Bu durum acaba tıbbi olarak nasıldır? Yani sezeryan normal doğumun alternatifi midir? Bugünkü yazımızda isteğe bağlı, yani hiç sebep yokken yapılan sezeryan ile doğal doğumun farklarını inceleyelim.
Doğal doğum derken; kadına ve bebeğe saygılı, müdahalelerden olabildiğince uzak, mahremiyetin korunduğu, doğumdan sonra anne ve bebeğin mümkün olan en kısa sürede ten tene buluşturulduğu, kordonun geç kesildiği bir doğumdan bahsediyoruz. Elektif sezeryan derken ise henüz doğum belirtileri başlamadığı halde planlanarak yapılan bir bebeği çıkarma ameliyatından bahsediyoruz. Elbette riskli gebeliklerde başvurulan gerekli ve anne ile bebeğin hayatının kurtarıldığı durumlar konumuz dışıdır. Böyle bir durumda "aman sezeryan yapılmasın" demek anne ve bebeğin hayatı ile oynamak demektir.

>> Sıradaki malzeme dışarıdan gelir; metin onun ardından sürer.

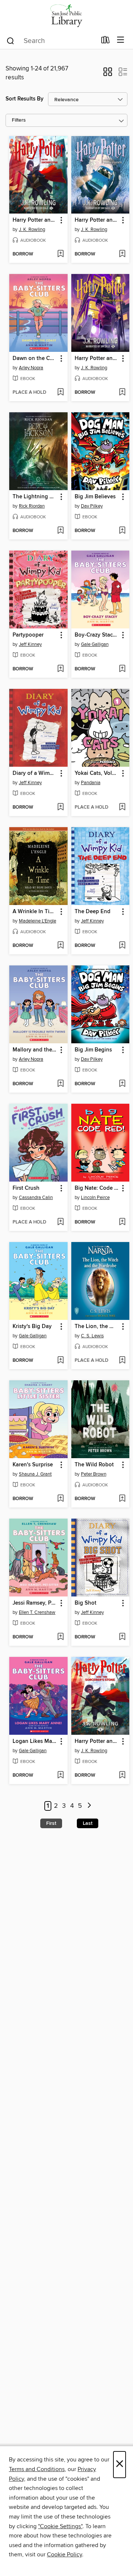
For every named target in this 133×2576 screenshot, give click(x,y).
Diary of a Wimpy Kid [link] (35, 773)
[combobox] (51, 41)
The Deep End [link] (92, 911)
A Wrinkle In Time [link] (35, 911)
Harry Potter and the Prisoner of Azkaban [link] (97, 358)
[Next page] (89, 1806)
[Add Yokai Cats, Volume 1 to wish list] (122, 807)
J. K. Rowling (32, 229)
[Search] (11, 40)
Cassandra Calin (36, 1198)
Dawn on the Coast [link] (35, 358)
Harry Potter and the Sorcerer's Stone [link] (35, 220)
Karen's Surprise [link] (33, 1465)
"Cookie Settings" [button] (60, 2526)
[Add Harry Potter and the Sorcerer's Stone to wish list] (60, 254)
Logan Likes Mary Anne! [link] (35, 1741)
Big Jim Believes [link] (95, 496)
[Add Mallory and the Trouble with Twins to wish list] (60, 1084)
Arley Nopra (31, 368)
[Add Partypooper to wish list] (60, 669)
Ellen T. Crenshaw (37, 1612)
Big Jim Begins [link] (93, 1050)
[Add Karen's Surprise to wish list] (60, 1499)
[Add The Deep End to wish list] (122, 946)
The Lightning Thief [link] (35, 496)
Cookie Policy (64, 2554)
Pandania (90, 783)
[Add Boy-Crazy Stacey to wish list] (122, 669)
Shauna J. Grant (35, 1474)
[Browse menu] (120, 40)
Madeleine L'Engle (37, 921)
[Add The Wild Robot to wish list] (122, 1499)
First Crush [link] (26, 1188)
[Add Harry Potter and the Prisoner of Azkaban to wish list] (122, 392)
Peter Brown (93, 1474)
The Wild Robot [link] (94, 1465)
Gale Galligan (95, 644)
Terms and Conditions (37, 2469)
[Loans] (105, 41)
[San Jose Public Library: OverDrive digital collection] (66, 16)
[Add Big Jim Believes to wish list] (122, 531)
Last (87, 1823)
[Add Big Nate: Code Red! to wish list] (122, 1222)
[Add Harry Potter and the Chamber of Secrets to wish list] (122, 254)
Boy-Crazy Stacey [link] (97, 635)
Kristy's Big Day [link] (32, 1326)
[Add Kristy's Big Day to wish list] (60, 1360)
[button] (107, 74)
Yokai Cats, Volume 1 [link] (97, 773)
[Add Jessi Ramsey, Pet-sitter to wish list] (60, 1637)
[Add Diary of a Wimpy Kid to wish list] (60, 807)
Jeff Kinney (30, 644)
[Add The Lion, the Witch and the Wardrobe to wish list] (122, 1360)
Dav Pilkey (92, 506)
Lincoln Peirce (95, 1198)
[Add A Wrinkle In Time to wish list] (60, 946)
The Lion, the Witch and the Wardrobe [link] (97, 1326)
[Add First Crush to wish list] (60, 1222)
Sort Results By (25, 98)
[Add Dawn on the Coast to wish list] (60, 392)
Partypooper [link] (28, 635)
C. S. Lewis (92, 1336)
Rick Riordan (32, 506)
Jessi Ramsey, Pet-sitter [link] (35, 1603)
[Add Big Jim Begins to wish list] (122, 1084)
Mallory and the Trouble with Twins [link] (35, 1050)
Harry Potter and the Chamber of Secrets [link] (97, 220)
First (51, 1823)
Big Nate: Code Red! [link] (97, 1188)
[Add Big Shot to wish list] (122, 1637)
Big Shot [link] (85, 1603)
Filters (19, 120)
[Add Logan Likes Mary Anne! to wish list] (60, 1775)
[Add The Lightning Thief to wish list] (60, 531)
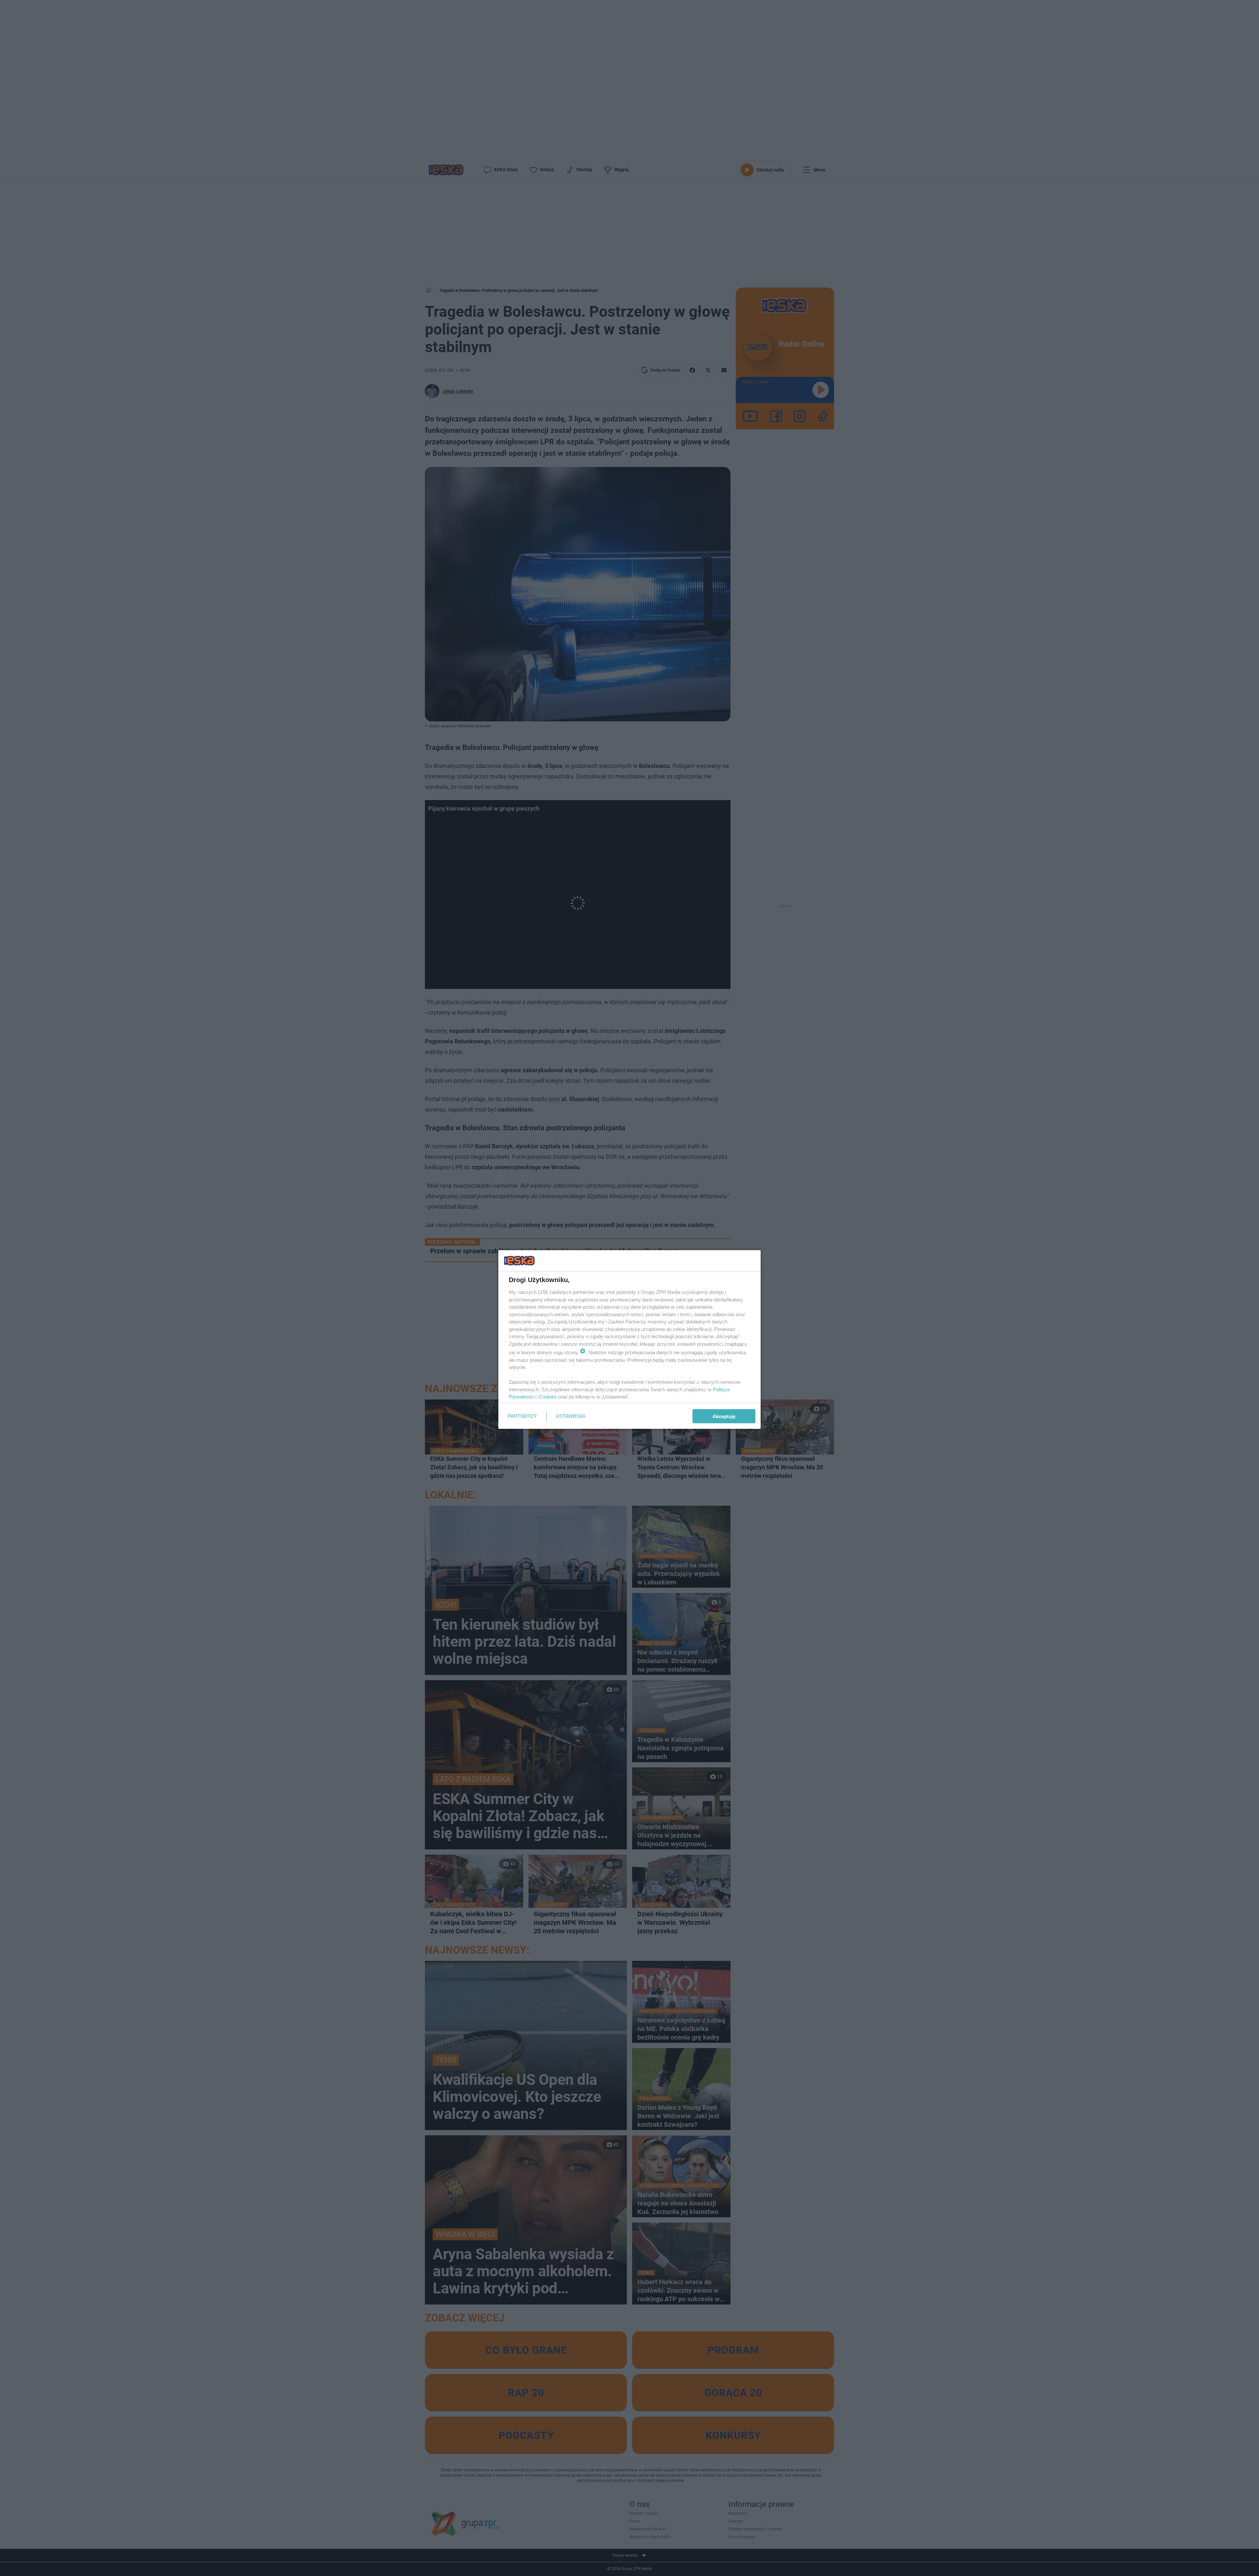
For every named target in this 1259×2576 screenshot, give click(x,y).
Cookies (548, 1396)
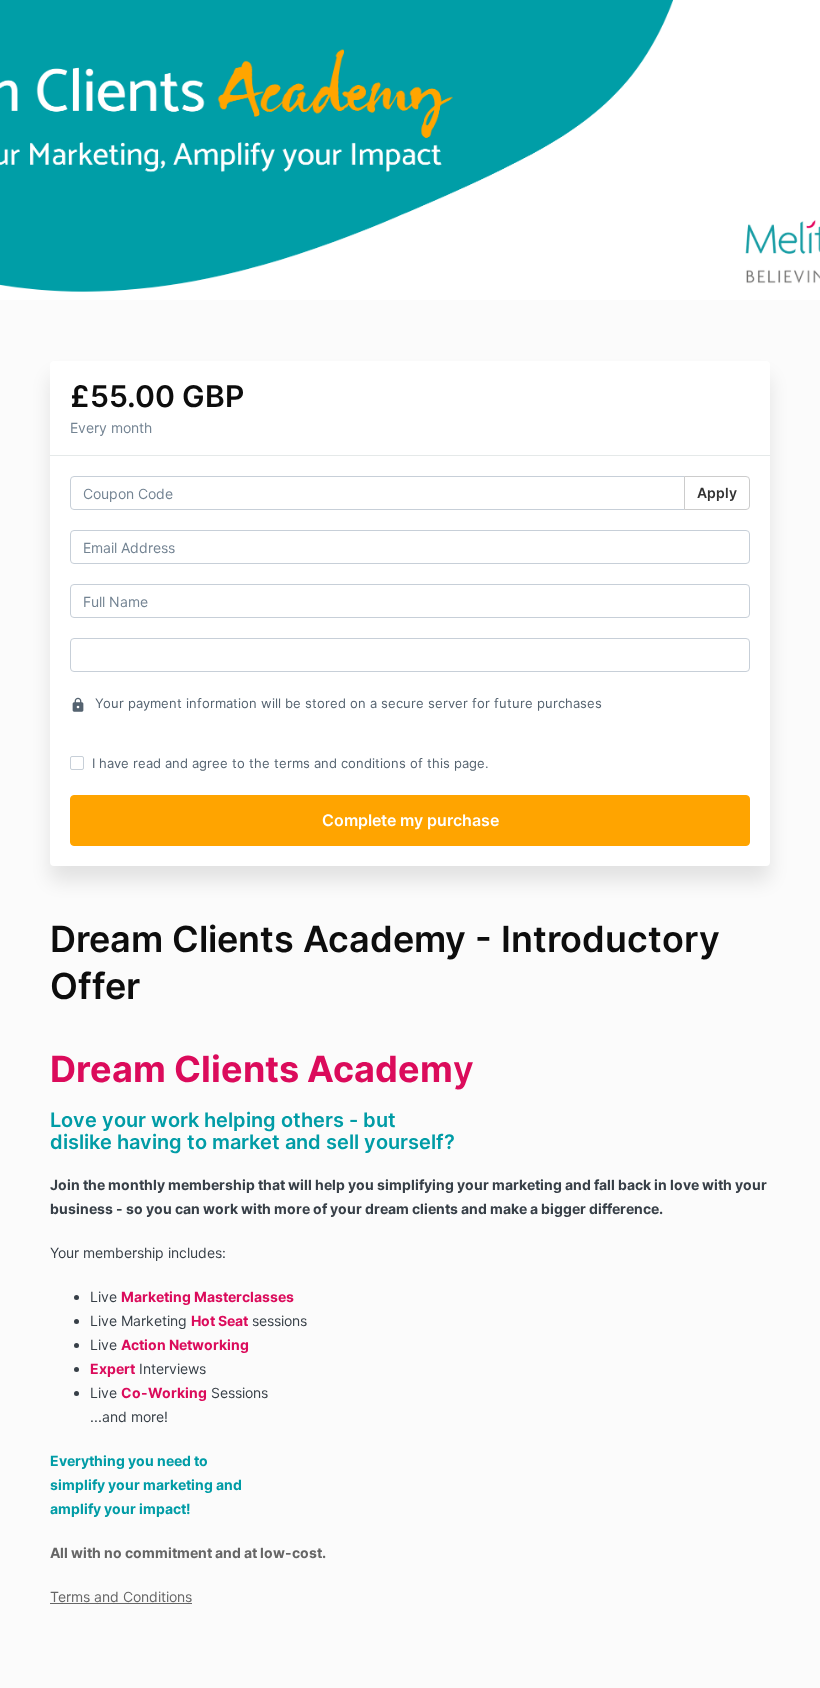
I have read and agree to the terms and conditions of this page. (290, 763)
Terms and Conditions (121, 1596)
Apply (717, 492)
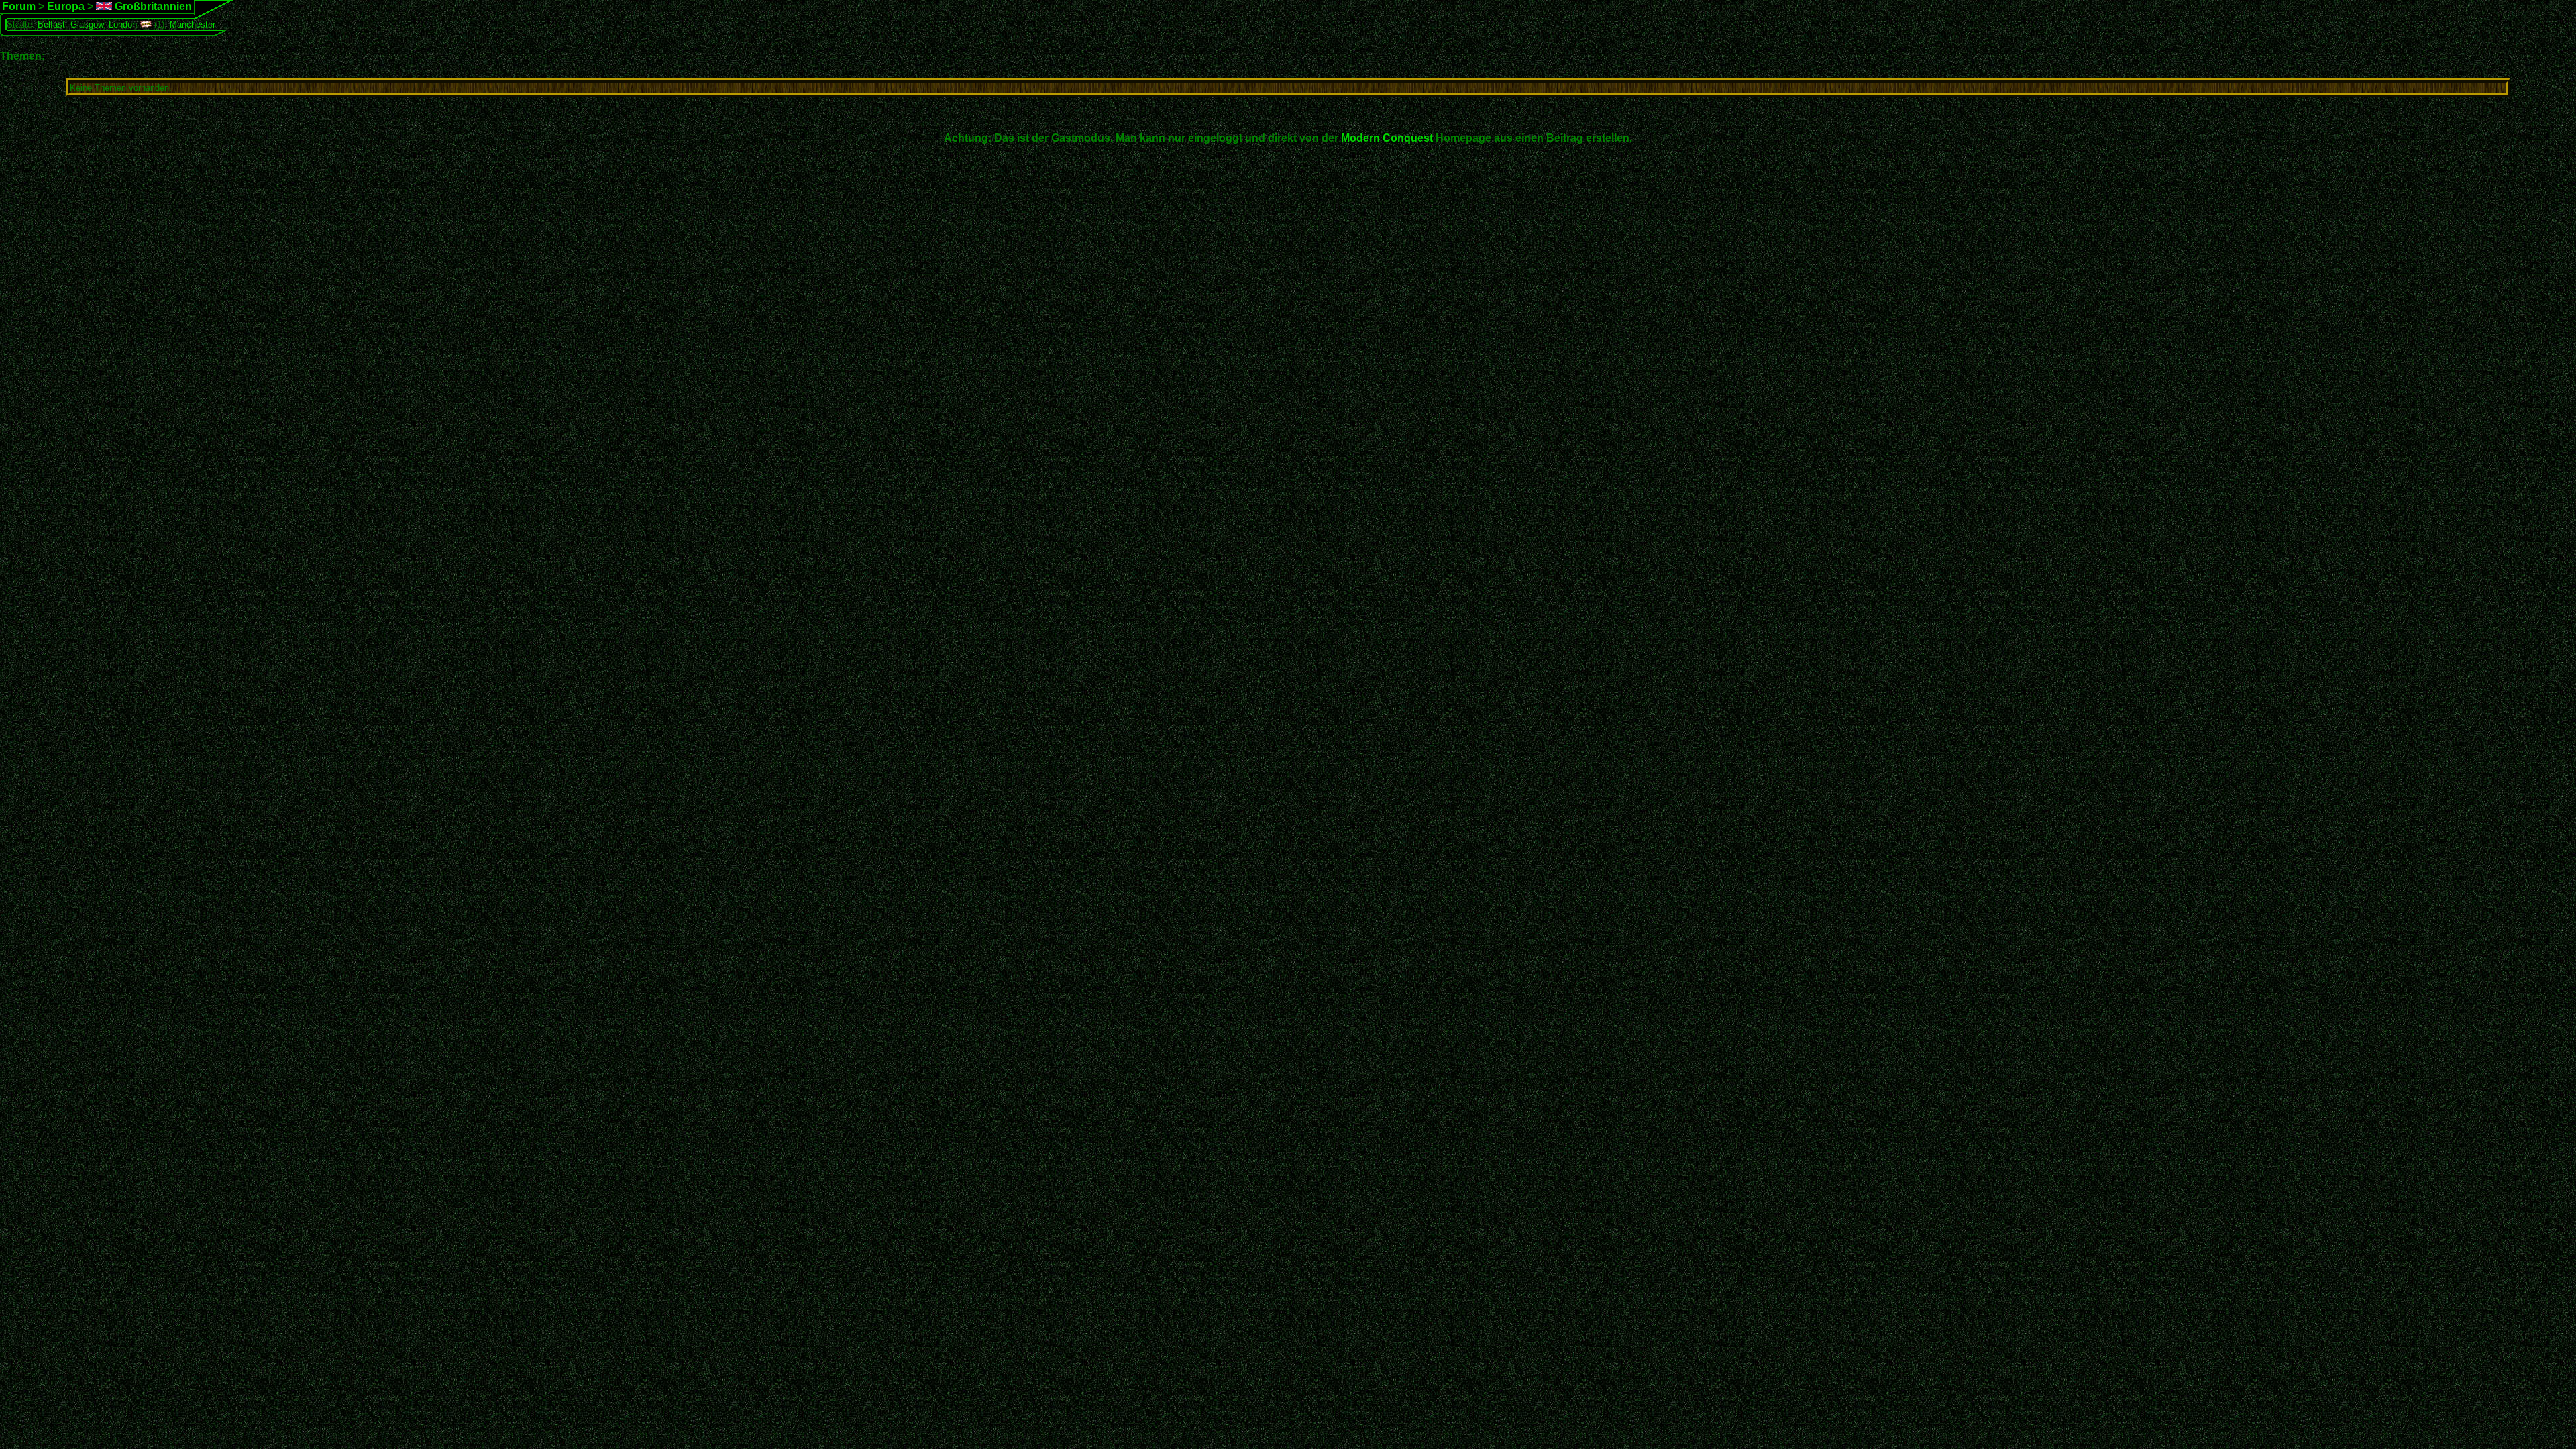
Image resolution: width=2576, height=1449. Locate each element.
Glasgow (86, 24)
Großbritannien (152, 6)
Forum (19, 6)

Doğal normal bir doğumda doğum kendiliğinden başlamıştır. Böylece doğumun hormonları salgılanmaya başladığı için anne de bebek de oksitosin dediğimiz aşk hormonunun içinde yüzmektedirler. Oksitosin doğal olarak salgılandığında anne şiddetli ağrılar hissetmez çünkü anne zorlanmaya başladığında bu defa endorfin dediğimiz morfinden kat kat güçlü bir ağrı kesici salgılanır. Endorfin salgılanınca anne değişik bir bilinç düzeyine geçiş yapar. Bu bilinç düzeyinde zaman algısı değişir. Böylece anne ne kadar sürede doğurduğunu tam olarak anlayıp hatırlayamaz. Bu iki çok önemli hormonumuzla beraber prolaktin dediğimiz sütün yapımını sağlayan annelik hormonumuz da salgılanır. Bu sayede bebek doğar doğmaz sütü hazır demektir. Doğumun sonuna doğru adrenalin salgısı da artarak endorfinle iyice aşkın duygular yaşayan ve hafif uyuklayan anneyi doğum odasına geri getirir. Son bir kuvvetle ıkınmasını sağlar. Anne ıkınma refleksi ile bebeğini kuvvetle dışarı iter.